Pakistan President Asif Ali Zardari has appealed to India not to punish his country for last week’s attacks in Mumbai, saying militants have the power to precipitate a war in the region, the Financial Times reported on Monday.
Zardari, whose wife, Benazir Bhutto, was assassinated by Islamist militants last year, warned that provocation by rogue “non-state actors” posed the danger of a return to war between the nuclear-armed neighbours.
“Even if the militants are linked to Lashkar-e-Taiba, who do you think we are fighting?” asked Zardari in an interview with the Financial Times.
“We live in troubled times where non-state actors have taken us to war before, whether it is the case of those who perpetrated (the) 9/11 (attacks on the United States) or contributed to the escalation of the situation in Iraq,” said Zardari.

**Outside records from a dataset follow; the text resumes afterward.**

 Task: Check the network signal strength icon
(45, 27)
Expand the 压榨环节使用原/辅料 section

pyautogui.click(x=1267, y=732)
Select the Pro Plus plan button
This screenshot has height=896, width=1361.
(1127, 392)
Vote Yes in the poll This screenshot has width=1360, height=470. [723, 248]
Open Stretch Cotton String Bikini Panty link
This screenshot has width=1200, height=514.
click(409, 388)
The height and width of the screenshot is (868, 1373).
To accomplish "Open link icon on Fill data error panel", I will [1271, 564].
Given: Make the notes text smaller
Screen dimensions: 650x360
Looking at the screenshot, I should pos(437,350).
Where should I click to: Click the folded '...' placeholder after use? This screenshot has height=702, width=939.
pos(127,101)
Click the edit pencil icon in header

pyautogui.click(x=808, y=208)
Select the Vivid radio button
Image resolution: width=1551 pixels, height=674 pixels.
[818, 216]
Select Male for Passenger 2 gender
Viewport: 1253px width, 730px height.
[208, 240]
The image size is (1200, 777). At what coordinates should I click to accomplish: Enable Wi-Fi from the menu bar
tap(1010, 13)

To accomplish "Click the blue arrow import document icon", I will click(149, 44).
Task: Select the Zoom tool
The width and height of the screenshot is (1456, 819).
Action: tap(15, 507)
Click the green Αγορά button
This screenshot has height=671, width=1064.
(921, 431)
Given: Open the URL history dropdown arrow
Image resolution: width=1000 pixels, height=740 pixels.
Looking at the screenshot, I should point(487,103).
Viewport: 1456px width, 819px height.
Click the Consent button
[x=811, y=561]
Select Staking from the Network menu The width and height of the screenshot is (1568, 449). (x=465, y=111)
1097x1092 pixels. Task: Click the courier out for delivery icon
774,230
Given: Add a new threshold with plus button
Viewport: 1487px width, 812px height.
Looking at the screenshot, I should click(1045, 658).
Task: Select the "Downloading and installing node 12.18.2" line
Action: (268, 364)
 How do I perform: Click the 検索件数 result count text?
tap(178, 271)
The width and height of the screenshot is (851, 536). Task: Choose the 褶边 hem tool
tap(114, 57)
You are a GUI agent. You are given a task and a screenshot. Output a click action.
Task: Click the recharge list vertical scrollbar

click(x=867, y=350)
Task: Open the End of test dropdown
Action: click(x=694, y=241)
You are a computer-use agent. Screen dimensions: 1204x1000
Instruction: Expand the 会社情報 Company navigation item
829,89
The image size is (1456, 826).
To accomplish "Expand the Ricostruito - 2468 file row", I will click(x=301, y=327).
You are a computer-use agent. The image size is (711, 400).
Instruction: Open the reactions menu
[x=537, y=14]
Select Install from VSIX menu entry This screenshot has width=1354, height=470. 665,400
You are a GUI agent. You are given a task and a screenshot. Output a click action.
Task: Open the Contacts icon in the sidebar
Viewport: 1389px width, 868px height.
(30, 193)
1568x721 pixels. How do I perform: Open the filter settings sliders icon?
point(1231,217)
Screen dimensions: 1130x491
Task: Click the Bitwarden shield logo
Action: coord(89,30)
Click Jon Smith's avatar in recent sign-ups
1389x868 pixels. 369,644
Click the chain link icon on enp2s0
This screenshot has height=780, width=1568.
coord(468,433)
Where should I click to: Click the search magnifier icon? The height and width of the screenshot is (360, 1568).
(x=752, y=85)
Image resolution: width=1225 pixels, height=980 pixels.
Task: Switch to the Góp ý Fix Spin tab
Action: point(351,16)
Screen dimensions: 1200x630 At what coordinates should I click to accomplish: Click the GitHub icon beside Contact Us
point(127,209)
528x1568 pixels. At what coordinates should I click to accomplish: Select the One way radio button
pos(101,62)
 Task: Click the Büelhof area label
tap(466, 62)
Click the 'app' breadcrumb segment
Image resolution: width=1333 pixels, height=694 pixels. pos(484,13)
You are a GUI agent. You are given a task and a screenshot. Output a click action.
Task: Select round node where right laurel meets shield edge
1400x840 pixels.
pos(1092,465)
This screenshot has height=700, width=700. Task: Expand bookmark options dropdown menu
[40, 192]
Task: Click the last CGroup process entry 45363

“Now, events in Mumbai tell us that there are ongoing efforts to carry out copycat attacks by militants. We must all stand together to fight out this menace.”
Analysts say the Mumbai assaults by Islamist militants, which killed nearly 200 people, bore the hallmarks of Lashkar-e-Taiba, a Pakistan-based group blamed for previous attacks in India.
Indian officials have said most, perhaps all, of the 10 attackers who held Mumbai hostage with frenzied attacks using assault rifles and grenades came from Pakistan.
The fallout from the three-day rampage in Mumbai, India’s commercial centre, has threatened to unravel India’s improving ties with Pakistan and prompted the resignation of India’s security minister at the weekend.
Analysts say the United States could get ensnared in tension between New Delhi and Islamabad, and it may prove to be a setback in the war on Islamic radicals on the Pakistan-Afghanistan border.
New Delhi said on Sunday it was raising security to a “war level” and had no doubt of a Pakistani link to the attacks, which unleashed anger at home over intelligence failures and the delayed response to the violence that paralysed the country’s financial capital.
Officials in Islamabad have warned any escalation would force it to divert troops to the Indian border and away from a US-led anti-militant campaign on the Afghan frontier.
Zardari has vowed to crack down if given proof.
But security officials in Islamabad said Pakistan would move troops from its western border with Afghanistan, where forces are battling al Qaeda and Taliban fighters as part of the US-led campaign against militancy, to the Indian border if tension escalated.
Prime Minister Manmohan Singh said on Sunday he would boost and overhaul the nation’s counter-terrorism capabilities, an announcement which came after Home Minister Shivraj Patil resigned over the attacks.